Here, the Retirement Board erred when it concluded that the May 20, 2009 incident could not be a natural and proximate cause of Ms. Leyden's disability because it was not the type of incident likely to cause someone to suffer a posttraumatic reaction. See Pierce, 15 A.3d at 966 n.13 (the fact that a particular accident would not have disabled another employee does not preclude a finding of proximate cause). The Retirement Board further erred when it concluded that Ms. Leyden's pre-existing depression and anxiety precluded a finding of proximate cause. See id. (citing Stoner, 368 A.2d at 529 for the proposition that an applicant's susceptibility to disability cannot be treated as dispositive without consideration of the circumstances and events that caused the pre-existing condition to turn into a disability). The Court therefore finds that the Retirement Board's decision was affected by error of law.
B Substantial Evidence
Ms. Leyden contends the Retirement Board's conclusion that her disability is not the natural and proximate result of the May 20, 2009 assault, or any other on-the-job assault, was arbitrary and capricious and clearly erroneous in light of the substantial evidence of record. Ordinarily, the determination of proximate cause is a question of fact. See Martin v. Marciano, 871 A.2d 911, 918 (R.I. 2005). This Court will defer to an agency's factual determinations so long as they are supported by legally competent evidence of record. Town of Burrillville, 921 A.2d at 118. Legally competent evidence is "such relevant evidence that a reasonable mind might accept as adequate to support a conclusion[.]" R.I. Temps, Inc., 749 A.2d at 1125 (internal quotation omitted). An agency's "finding is not supported by substantial evidence if it [] is overwhelmed by other evidence in the record or constitutes mere conclusion." Charles H. Koch, 3 Administrative Law and Practice § 9:24 (3rd ed. 2013) (internal quotation omitted).
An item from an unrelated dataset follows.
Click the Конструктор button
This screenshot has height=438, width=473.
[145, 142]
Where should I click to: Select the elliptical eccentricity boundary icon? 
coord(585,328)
While this Court must be deferential to the agency's fact-finding, the findings must be supported by the evidence presented. Here, a thorough analysis of the record is helpful.
1 Reports of Drs. Braden, King, Stewart, and Pogacar
In this case, the record contains evidence from at least five psychiatrists: the three independent medical evaluations, the report of Ms. Leyden's treating physician, and the independent examination performed in connection with Ms. Leyden's worker's compensation case. The record also contains testimony from Ms. Leyden.
On ERSRI's "Independent Medical Evaluation Form, " each of the three physicians performing an independent examination was required to check "yes" or "no" in response to the following two statements:
(1) Based on my medical examination, it is my opinion to a reasonable degree of medical certainty that the applicant is physically or mentally incapacitated such that he/she cannot perform the duties of his/her position.
(2) It is my opinion to a reasonable degree of medical certainty that the applicant's incapacity is the natural and proximate result of an on the job injury and not the result of age or length of service.
Independent Medical Examination Form, Rec. Exs. 9, 10, 11. ERSRI also required the three independent physicians to submit a report setting forth the basis for their opinions, and addressing the following topics:
1. The diagnosis of the applicant's condition and the nature of incapacity . . . and the medical basis for your conclusions.
4. Whether it is more likely that the disability was caused by the job related personal injury or whether the disability resulted from age or length of service.
5. Whether there is any event or condition in the applicant's medical history, other than the on the job injury . . . that might have contributed to or resulted in the disability claimed.
6. If there is such a contributing event or condition, what is the likelihood that the applicant's disability or incapacity was the natural and proximate result of that event or condition?Id.
Psychiatrist Diane King, M.D. performed the first of the three independent examinations. Dr. King indicated that in her opinion, Ms. Leyden was unable to perform her duties as a teacher and Ms. Leyden's incapacity was the natural and proximate result of her on-the-job injury. See Report of Dr. King, Rec. Ex. 9. In a six-page report appended to the evaluation form, Dr. King summarized Ms. Leyden's relevant work history, including the 1994 assault, the 2004 attack that took place in her classroom, and the resulting threat from the attacker's mother. See id. at 2-3. In addition, Dr. King gave a synopsis of the May 20, 2009 assault and the psychiatric treatment that Ms. Leyden received in the wake of that incident. See id. at 4. In describing her examination of Ms. Leyden, Dr. King noted that "[i]t was very difficult for [Ms. Leyden] to report the details of the accident of May 20, 2009 and the previous history of [] assaults in the school department as it would trigger symptoms of anxiety, shortness of breath and tearfulness and „shutting down.'" Id. Dr. King's report also recounted some of Ms. Leyden's medical history. In particular, Dr. King noted that Ms. Leyden first required psychiatric treatment after the 1994 assault that preceded the premature birth of her daughter. See id. at 5. Dr. King also indicated that she was aware that Ms. Leyden had received treatment for depression following her third miscarriage sometime in or around 1996. See id.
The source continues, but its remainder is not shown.